Fernet tokens and key rotation

Fernet tokens and key rotation

Keystone recently merged a new token provider that gives deployers the ability to use non-persistent tokens. These non-persistent tokens have been known by a few different names during the landing process (Authenticated Encryption tokens, Keystone Lightweight tokens, etc). For the duration of this post, they’ll be referred to as Fernet tokens. For those unfamiliar with the concept (and/or specification) of Fernet tokens and how they apply to Keystone, I encourage you to peruse the specification, as well as some non-persistent token benefits.

This particular post is intended to walk through some of the tooling in place for Fernet key rotation, as well as basic usage. I’d like to do a post on the built-in benefits Fernet key rotation has for key replication in multi-node environments, but this will serve as an introduction.

Key Rotation Tooling

The tooling considers keys to have one of two purposes and one of three states. Each key in the repository can either encrypt and decrypt information, or strictly decrypt (these could *almost* be thought of as active and passive). These two “purposes” translate nicely to key “states”. The key repository’s primary key has the ability to encrypt and decrypt information, while secondary keys only decrypt information. The third state is a special case of a secondary key called a staged key. Like a secondary key, a staged key is one that has the ability to decrypt information but being the staged key means that it is next-in-line to be the primary key (this is important for validating tokens in multi-node deployments).

The following output details the behavior of setting up a new key repository.

What we have after running keystone-manage fernet_setup is a key repository with two new keys. The key named with the highest index, 1 in this case, is considered the primary key. The file named 0 is always reserved as the staged key. Given the above state of our key repository, let’s rotate the keys.

Now, we will be encrypting information with key 2, since it is our new primary, and keys 0 and 1 will be strictly for decrypting.

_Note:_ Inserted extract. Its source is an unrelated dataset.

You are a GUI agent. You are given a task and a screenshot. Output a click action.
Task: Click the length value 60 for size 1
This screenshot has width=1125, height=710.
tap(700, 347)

This gives us the ability to verify information that was encrypted with key 1 since there was a period of time where it was the primary. Information that was encrypted with key 2 can still be verified since being the primary key means it can encrypt and decrypt for as long as it is the primary key. Let’s say that we have an active key limit of three, where we only want a maximum of three keys in our key repository. Knowing that, let’s do another rotation:

As expected, we have a new primary key named 3, but we’ve removed key 1. Because the current configuration has a limit of three active keys, the tooling removed the key with the lowest index, excluding 0. This means that we can still verify anything that has been encrypted with keys 2 and 3, since each was at one point a primary key, but anything encrypted with key 1 will not be verified since the key used to encrypt that information has been purged. The number of active keys in a key repository can be configured through Keystone’s max_active_keys configuration option. It is important to note that it is possible to prematurely revoke a valid token if key rotation happens too often, or the number of max_active_keysis set to an integer too low. For example, if you plan to rotate your primary key every 30 minutes and each Keystone token has a lifespan of six hours, max_active_keys should be set to 12 or more.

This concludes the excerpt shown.